How could it? Smith understood what most matters and he practiced it unwaveringly. He traveled little because he might miss something at home. “He certainly loved English, he loved the interdependence of the people here,” Roll said. “He loved what is Mayberry about it.”...
The book can be ordered from Daddy Bill Publishing, Box.157, English, IN 47118, by calling (812) 338-2115 or by going to www.daddybillpublishing.com on the Internet. The book costs $23.50. A Canadian company, Trafford Publishing, is to handle distribution and marketing.
Krisanne has been a friend of ours for a number of years and leads our trans-racial adoption group.
I can’t speak directly to the subject of grief since no one has died who has been especially close to me. But having dealt with those who have grieved in a pastoral sense—and trying to imagine that the grieving would read anything—I think this would be “effective” in helping people work through their grief. I think it would also be a useful resource for those who counsel others within grief.
7 Comments:
What a beautifully written story.
My father died on Nov.7,2006. He was also 75 years old and my parents had been married 56 years. I will admit at times this was painful to read but I made it through and what I read will never be forgottten. Like Krisanne's Daddy Bill my father also understood what most matters and he practiced it. I would like to thank Krisanne for reminding me of this
Krisanne's vivid voice brings to life all the characters in this book, but especially Daddy Bill. What a great tribute to a life of a wonderful man and an honest sharing of the good, the bad, and the ugly moments of greiving.
A wonderful book!

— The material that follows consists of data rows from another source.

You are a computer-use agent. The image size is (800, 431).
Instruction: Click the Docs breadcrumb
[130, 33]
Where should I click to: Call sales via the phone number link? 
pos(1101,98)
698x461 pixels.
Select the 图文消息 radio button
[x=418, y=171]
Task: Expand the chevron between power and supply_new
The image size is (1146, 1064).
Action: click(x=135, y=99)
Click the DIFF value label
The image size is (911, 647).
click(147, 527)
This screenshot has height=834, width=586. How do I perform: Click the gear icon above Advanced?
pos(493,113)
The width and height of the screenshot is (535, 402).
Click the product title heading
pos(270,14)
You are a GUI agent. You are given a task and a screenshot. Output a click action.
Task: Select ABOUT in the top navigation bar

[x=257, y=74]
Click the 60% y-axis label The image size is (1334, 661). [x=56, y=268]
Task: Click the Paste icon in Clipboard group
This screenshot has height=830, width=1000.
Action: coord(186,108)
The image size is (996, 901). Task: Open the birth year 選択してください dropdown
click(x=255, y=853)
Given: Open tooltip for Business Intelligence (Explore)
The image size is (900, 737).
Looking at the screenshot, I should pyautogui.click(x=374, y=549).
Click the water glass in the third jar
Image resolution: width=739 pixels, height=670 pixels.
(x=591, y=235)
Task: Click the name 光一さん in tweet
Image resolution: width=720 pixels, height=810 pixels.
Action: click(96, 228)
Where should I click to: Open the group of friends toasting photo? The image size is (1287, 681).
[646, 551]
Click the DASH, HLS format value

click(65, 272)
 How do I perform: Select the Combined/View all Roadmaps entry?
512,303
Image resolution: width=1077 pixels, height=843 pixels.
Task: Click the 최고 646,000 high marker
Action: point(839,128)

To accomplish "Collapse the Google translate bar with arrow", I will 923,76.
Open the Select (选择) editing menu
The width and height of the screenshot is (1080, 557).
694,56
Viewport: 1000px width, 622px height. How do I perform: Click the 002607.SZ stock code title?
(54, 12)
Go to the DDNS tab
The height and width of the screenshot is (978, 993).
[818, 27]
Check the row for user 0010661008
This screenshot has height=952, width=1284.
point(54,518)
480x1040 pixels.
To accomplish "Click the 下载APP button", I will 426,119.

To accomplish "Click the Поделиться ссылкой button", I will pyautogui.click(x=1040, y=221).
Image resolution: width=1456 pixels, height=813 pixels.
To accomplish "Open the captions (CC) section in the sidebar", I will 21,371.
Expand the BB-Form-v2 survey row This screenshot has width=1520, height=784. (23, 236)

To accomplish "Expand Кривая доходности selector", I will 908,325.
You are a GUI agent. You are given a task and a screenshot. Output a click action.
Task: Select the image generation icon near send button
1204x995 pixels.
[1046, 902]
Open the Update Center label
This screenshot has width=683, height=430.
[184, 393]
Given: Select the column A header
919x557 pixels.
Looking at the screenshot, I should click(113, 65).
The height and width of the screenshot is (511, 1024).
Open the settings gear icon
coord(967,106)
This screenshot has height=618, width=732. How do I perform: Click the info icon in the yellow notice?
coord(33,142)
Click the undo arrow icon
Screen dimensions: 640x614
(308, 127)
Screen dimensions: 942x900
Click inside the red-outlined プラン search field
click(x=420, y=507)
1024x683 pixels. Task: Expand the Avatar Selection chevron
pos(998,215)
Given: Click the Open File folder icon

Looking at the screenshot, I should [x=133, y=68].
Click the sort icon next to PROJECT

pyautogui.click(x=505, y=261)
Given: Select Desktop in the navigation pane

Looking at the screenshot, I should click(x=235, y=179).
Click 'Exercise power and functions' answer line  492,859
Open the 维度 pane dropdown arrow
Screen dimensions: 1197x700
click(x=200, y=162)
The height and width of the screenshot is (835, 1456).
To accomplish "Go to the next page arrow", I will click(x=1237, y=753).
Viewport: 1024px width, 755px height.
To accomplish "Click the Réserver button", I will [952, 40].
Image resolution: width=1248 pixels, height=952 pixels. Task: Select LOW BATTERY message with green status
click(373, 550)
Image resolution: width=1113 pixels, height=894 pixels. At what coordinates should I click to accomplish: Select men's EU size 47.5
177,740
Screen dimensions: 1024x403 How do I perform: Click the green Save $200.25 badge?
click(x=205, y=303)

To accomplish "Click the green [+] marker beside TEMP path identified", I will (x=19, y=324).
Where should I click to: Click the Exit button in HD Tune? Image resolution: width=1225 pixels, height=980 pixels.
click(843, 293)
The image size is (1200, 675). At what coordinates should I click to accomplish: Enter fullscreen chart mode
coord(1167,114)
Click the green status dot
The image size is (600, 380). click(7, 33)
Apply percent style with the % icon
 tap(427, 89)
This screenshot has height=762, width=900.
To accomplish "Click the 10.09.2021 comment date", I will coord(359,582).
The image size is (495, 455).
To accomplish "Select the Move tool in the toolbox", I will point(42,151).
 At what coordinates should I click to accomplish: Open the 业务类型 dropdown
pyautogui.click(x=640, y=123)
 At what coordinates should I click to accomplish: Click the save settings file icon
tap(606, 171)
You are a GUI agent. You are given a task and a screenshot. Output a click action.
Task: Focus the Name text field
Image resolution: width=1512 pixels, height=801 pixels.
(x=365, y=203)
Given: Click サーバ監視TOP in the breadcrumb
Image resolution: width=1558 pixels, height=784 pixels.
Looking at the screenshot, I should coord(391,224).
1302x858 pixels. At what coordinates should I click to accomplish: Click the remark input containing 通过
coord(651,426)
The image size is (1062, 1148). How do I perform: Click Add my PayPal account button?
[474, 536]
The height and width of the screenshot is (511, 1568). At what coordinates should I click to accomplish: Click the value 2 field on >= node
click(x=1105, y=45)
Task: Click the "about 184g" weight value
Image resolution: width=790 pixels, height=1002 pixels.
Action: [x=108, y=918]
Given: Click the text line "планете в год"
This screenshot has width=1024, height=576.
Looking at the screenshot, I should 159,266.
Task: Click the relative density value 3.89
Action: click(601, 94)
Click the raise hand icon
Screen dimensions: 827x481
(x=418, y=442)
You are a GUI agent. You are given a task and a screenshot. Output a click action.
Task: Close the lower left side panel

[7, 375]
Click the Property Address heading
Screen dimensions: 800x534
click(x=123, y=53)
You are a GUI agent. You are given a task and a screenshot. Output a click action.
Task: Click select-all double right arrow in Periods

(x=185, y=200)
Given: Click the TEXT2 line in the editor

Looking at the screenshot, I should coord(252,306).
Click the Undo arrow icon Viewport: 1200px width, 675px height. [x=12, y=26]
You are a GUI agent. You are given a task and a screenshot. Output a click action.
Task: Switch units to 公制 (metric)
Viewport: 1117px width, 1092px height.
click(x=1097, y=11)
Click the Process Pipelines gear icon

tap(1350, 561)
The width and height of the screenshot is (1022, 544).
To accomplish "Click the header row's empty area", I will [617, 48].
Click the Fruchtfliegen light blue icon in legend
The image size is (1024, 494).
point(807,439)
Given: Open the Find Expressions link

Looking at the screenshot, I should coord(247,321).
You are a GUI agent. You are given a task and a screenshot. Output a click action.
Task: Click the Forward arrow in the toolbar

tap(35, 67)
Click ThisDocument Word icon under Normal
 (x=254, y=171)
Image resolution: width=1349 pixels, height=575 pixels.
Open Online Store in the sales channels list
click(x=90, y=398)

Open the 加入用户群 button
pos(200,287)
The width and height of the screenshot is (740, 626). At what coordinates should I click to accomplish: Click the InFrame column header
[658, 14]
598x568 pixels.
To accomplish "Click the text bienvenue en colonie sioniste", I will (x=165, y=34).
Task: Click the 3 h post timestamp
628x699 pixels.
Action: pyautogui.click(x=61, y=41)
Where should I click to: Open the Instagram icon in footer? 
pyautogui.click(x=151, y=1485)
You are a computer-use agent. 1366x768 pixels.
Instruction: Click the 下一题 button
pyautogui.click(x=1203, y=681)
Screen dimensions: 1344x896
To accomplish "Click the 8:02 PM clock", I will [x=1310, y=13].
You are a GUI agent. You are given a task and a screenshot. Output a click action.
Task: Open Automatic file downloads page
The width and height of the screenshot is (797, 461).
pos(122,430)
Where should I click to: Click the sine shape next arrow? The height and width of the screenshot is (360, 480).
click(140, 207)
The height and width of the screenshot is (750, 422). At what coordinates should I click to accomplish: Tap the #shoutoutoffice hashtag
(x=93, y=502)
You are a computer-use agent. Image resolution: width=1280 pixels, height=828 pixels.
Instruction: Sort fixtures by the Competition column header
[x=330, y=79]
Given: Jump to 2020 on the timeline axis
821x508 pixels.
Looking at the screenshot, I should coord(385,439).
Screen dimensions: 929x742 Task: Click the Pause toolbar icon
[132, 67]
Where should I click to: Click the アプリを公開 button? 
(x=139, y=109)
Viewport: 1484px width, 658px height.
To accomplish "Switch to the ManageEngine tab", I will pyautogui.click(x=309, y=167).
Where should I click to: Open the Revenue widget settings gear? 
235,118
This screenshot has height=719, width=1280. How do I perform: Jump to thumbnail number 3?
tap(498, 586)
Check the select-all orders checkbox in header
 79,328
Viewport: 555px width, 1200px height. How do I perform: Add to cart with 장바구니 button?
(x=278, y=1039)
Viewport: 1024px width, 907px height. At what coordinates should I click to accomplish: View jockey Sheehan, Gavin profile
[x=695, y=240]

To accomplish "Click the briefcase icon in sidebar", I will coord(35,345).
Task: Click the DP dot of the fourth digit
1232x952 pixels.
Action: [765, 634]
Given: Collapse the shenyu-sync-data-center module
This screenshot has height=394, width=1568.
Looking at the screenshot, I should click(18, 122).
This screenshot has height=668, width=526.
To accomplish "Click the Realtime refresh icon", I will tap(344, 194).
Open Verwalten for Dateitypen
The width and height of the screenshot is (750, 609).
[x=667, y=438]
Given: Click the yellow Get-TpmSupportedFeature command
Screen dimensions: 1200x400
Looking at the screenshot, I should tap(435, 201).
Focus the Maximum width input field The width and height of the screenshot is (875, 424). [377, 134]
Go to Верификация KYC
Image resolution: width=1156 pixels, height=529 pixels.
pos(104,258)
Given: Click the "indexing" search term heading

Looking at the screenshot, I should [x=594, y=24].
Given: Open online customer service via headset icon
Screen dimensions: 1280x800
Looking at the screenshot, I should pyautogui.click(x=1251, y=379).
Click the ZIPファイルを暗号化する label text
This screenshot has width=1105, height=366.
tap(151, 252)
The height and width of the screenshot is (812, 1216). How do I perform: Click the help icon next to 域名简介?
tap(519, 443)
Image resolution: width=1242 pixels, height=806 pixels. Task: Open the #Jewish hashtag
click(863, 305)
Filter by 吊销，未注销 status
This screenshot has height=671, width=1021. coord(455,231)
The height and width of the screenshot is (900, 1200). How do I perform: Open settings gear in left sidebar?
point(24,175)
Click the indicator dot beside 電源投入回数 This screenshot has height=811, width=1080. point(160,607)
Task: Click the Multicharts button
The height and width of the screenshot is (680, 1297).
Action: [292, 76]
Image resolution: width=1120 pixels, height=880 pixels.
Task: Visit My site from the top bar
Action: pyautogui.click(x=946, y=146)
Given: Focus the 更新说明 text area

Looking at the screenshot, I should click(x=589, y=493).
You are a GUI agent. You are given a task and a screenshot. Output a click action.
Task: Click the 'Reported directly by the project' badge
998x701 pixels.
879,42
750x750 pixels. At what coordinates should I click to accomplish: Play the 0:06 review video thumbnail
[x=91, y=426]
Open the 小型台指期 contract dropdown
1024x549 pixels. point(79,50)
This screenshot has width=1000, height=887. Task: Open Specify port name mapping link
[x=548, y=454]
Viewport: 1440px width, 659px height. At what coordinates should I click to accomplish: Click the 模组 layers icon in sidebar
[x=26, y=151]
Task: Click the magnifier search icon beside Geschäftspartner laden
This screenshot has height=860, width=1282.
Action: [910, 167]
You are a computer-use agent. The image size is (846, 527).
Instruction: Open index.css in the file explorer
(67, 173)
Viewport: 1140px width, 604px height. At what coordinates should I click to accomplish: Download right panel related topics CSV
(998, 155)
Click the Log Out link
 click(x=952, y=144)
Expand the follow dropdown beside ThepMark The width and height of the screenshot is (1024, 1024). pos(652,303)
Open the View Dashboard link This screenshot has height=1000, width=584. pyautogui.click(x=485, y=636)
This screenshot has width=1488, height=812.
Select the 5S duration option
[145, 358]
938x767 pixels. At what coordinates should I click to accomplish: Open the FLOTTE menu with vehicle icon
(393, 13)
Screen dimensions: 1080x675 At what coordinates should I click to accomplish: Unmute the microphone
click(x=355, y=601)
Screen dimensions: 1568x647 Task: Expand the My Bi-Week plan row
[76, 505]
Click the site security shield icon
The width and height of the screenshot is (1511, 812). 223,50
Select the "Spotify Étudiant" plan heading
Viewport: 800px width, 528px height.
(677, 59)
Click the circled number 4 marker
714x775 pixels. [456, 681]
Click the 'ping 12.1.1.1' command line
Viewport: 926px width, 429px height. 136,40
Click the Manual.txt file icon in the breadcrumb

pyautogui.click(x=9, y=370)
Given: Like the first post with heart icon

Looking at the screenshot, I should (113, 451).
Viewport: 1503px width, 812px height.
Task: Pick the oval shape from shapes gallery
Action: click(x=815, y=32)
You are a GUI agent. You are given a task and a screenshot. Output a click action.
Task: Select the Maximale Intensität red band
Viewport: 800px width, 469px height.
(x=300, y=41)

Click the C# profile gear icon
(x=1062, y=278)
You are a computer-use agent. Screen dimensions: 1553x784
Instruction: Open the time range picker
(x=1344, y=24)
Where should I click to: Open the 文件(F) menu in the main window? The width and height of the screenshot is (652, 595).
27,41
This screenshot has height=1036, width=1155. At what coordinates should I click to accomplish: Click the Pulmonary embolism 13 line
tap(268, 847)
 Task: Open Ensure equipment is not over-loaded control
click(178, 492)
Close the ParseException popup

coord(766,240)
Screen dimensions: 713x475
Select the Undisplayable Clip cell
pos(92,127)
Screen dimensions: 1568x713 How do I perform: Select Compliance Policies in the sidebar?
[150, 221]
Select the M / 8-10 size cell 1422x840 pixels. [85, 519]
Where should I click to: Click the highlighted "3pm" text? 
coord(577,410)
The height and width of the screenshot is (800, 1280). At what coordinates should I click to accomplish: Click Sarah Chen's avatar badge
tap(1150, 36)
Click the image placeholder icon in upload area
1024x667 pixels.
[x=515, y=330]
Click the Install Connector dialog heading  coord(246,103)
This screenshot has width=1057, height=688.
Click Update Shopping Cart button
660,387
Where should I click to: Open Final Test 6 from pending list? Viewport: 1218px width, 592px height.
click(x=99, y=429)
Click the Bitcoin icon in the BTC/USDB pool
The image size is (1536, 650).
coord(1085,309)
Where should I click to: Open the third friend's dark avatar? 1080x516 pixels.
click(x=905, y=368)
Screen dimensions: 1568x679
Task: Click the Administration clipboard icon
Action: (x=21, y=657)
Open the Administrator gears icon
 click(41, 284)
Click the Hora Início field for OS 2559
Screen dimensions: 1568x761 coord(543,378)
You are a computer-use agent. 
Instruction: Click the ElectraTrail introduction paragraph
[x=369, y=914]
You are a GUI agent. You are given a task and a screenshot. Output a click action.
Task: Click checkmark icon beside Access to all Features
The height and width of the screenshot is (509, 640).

The book is well written and the emotions are very real. It touches a special place in your heart and is not easily forgotten!
This is the dearest book I have read in a long time. I laughed and I cried in the same paragraph. Having gone through losses of my own I loved it that I understand where she was coming from in the entire book. The town of English is "too good to be true" and Daddy Bill is the best. I fell in love with the entire family. Everyone should have such a wonderful family and everyone should read this book
The words in Krisanne's book were like they were coming from my heart. I lost my dad in much the same way, but never put anything to paper. I laughed and cried with her, experienced the same emotions and received some closure that I didn't have before. Thank you for giving me that most precious gift. You are a friend for life!
Krisanne's story of Daddy Bill is a journey of a daugther's love. A wonderful tribute to man she was privileged to call "Daddy." My step-mother, Eveyln, shared this amazing story with me and described it as "must read." Spoken from a woman who lost her first born son to cancer (at the age of 10) only years ago, I knew it would be worth my while. Thanks Krisanne for capturing into words the story what it feels to grieve. It is incredible to hear God speaking to my own heart through your written words.
I knew Daddy Bill for 28 years and enjoyed many a cup of coffee with him during that time. Bill was a wonderful individual full of faith and fun. He loved the Lord, his family, English, his friends, a good cup of coffee, and laughter. Bill was a great story teller. I think Krisanne probably inherited some of that, you can see it in her book. She shares from her heart the journey of losing someone who meant the world to her. She expresses what we all feel but are unable to put into words. This is a must read for those who are grieving and those who will.